**Brano di partenza:**
Un ritorno al passato: la cucina medievale

Sicuramente i lettori ricorderanno il film di Benigni e il compianto Massimo Troisi “ Non ci resta che piangere” dove, dopo una notte di pioggia, si risvegliano nel medioevo italiano nel magnifico panorama della campagna toscana, ebbene ho sempre pensato, fin da piccolino e ritengo come molti di noi, come doveva essere il mondo in quel tempo e vista la mia grande curiosità culinaria, cosa mangiassero gli uomini del quel periodo.

 

E’ molto particolare e curioso l’argomento ma in questo articolo, a differenza degli altri miei, non mi dilungherò molto sull’argomento specifico ma metterò a disposizione del lettore un piccolo ricettario di cucina medievale frutto di una vera e propria ricerca sui libri e ricettari di cui alcuni molto antichi e difficilmente reperibili.

 

Una “prefazione” va fatta tenendo presente che non è possibile parlare di “cucina medievale”, considerando che il medioevo è un periodo lunghissimo che va dal V al XV secolo: mille anni! Pero mi piace personalmente chiamare questo periodo quello della carne.

**Esercizio 1:** Puoi trascrivere parola per parola il brano sulla cucina medievale, da "E’ molto particolare" fino a "quello della carne." incluso?
Il brano e l'elenco che segue non hanno alcun legame tra loro.

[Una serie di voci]
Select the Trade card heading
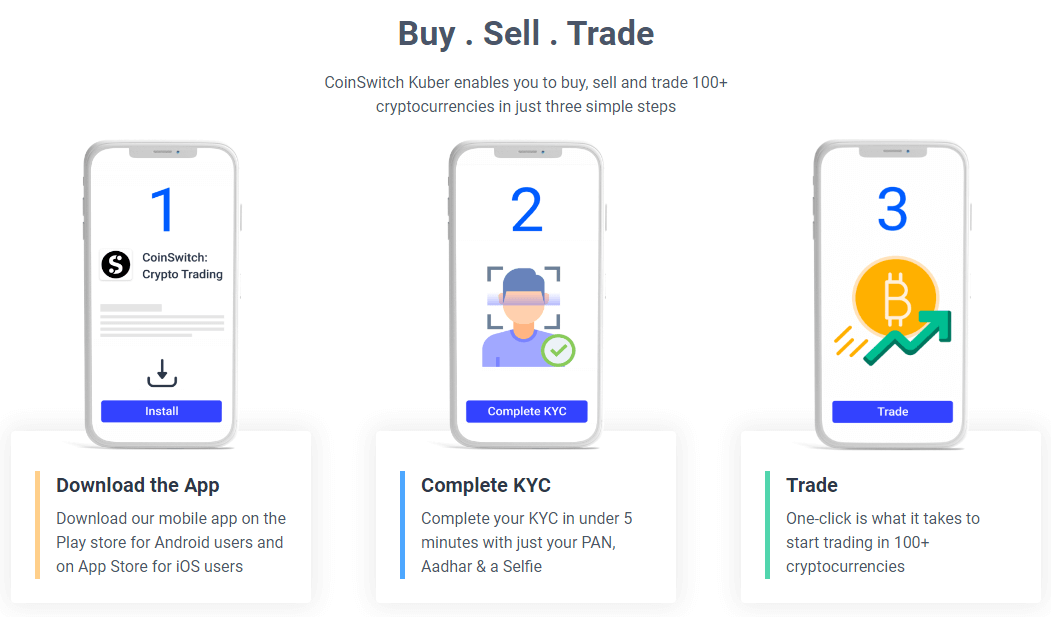This screenshot has width=1051, height=617. point(812,485)
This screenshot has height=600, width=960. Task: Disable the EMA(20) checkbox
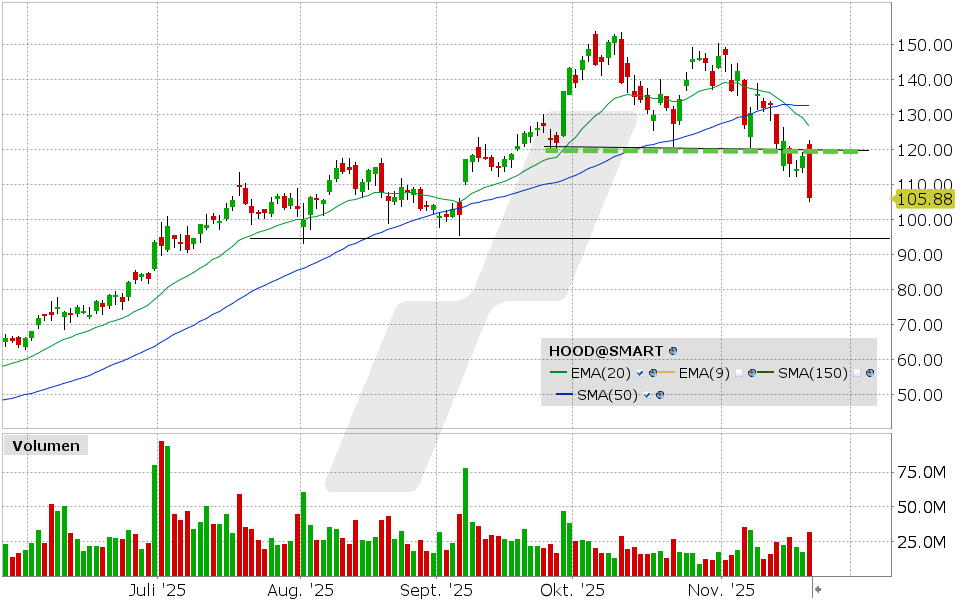(x=638, y=372)
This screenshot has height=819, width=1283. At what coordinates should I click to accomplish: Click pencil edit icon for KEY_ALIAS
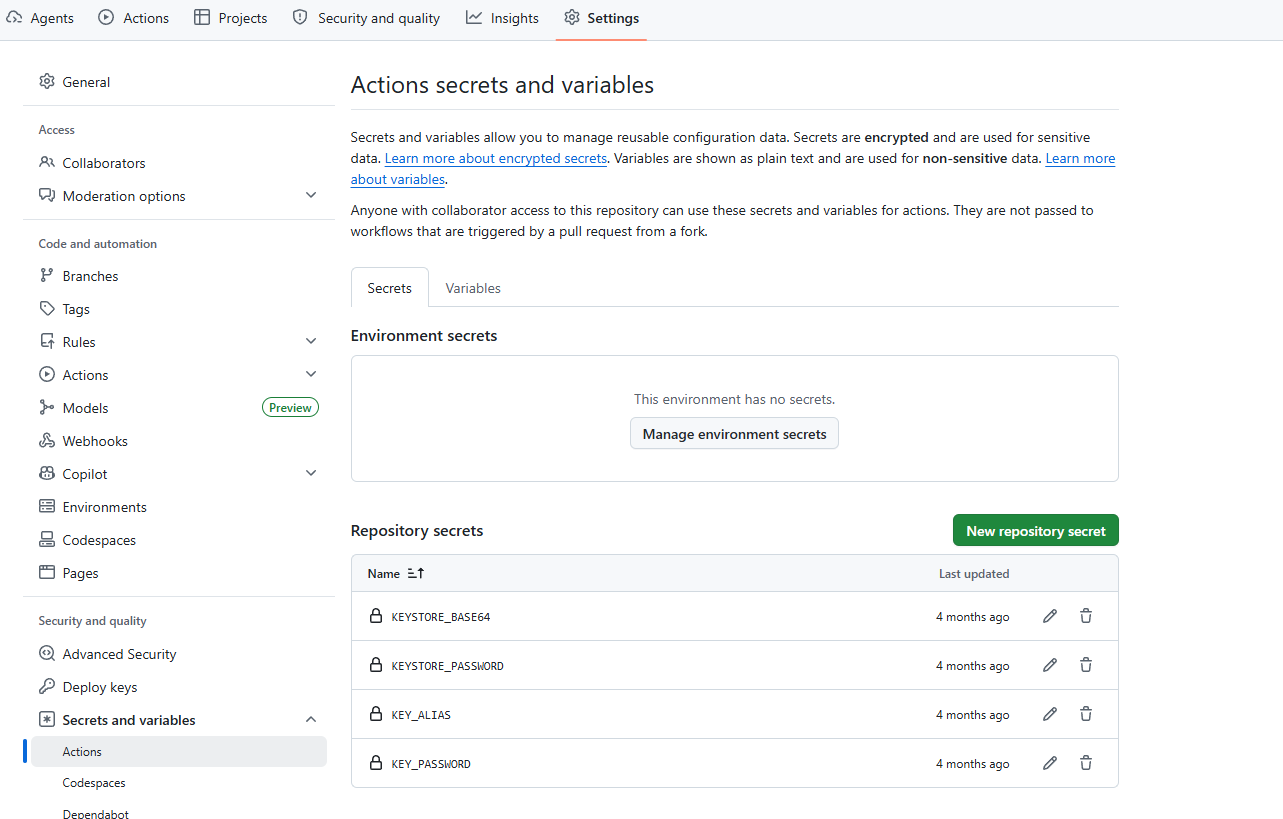coord(1049,714)
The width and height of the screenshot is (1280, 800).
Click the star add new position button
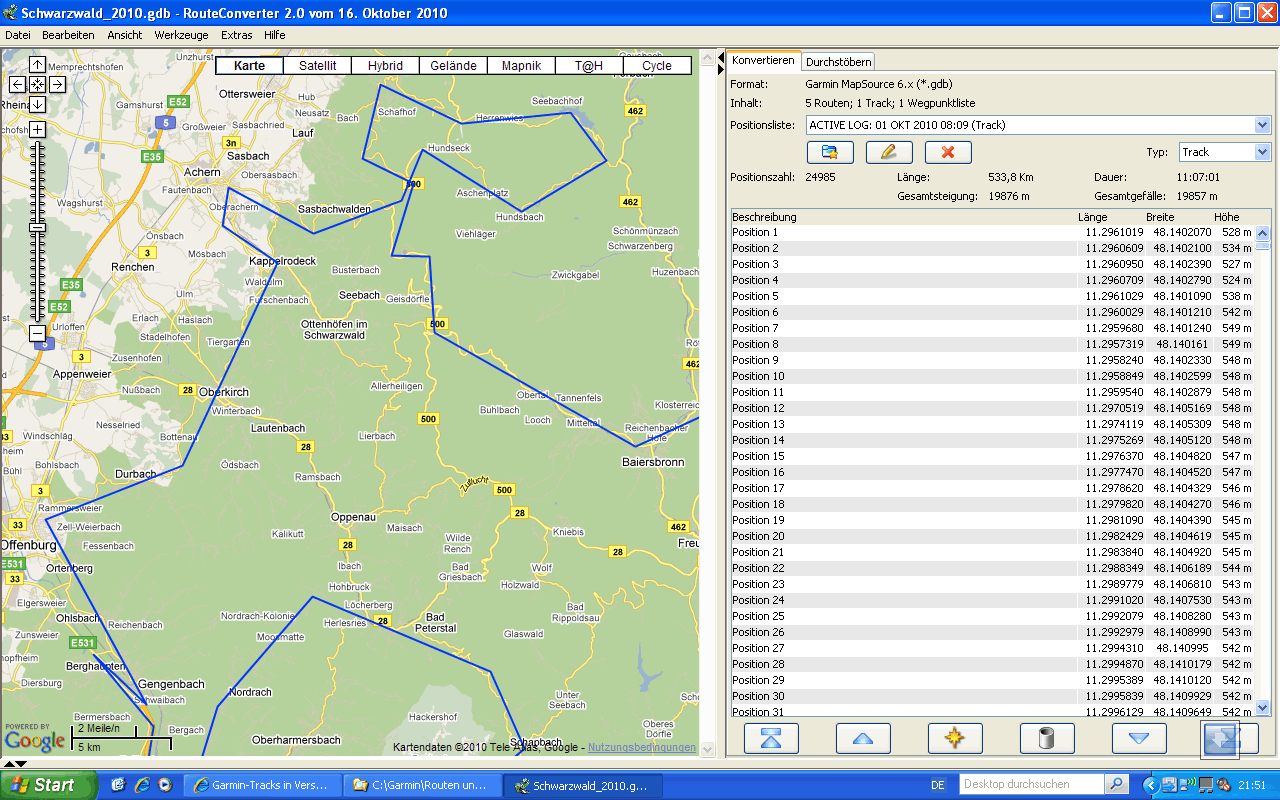(955, 738)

**Esercizio 2:** Puoi formattare come lista JSON di stringhe le righe dell'elenco, dall'inizio fino alla riga con "(x=638, y=372)" compresa, una stringa per riga e senza righe vuote? Lascia fuori le immagini.

**Risposta completa 1:**
E’ molto particolare e curioso l’argomento ma in questo articolo, a differenza degli altri miei, non mi dilungherò molto sull’argomento specifico ma metterò a disposizione del lettore un piccolo ricettario di cucina medievale frutto di una vera e propria ricerca sui libri e ricettari di cui alcuni molto antichi e difficilmente reperibili.

 

Una “prefazione” va fatta tenendo presente che non è possibile parlare di “cucina medievale”, considerando che il medioevo è un periodo lunghissimo che va dal V al XV secolo: mille anni! Pero mi piace personalmente chiamare questo periodo quello della carne.

**Risposta completa 2:**
[
  "Select the Trade card heading",
  "This screenshot has width=1051, height=617. point(812,485)",
  "This screenshot has height=600, width=960. Task: Disable the EMA(20) checkbox",
  "(x=638, y=372)"
]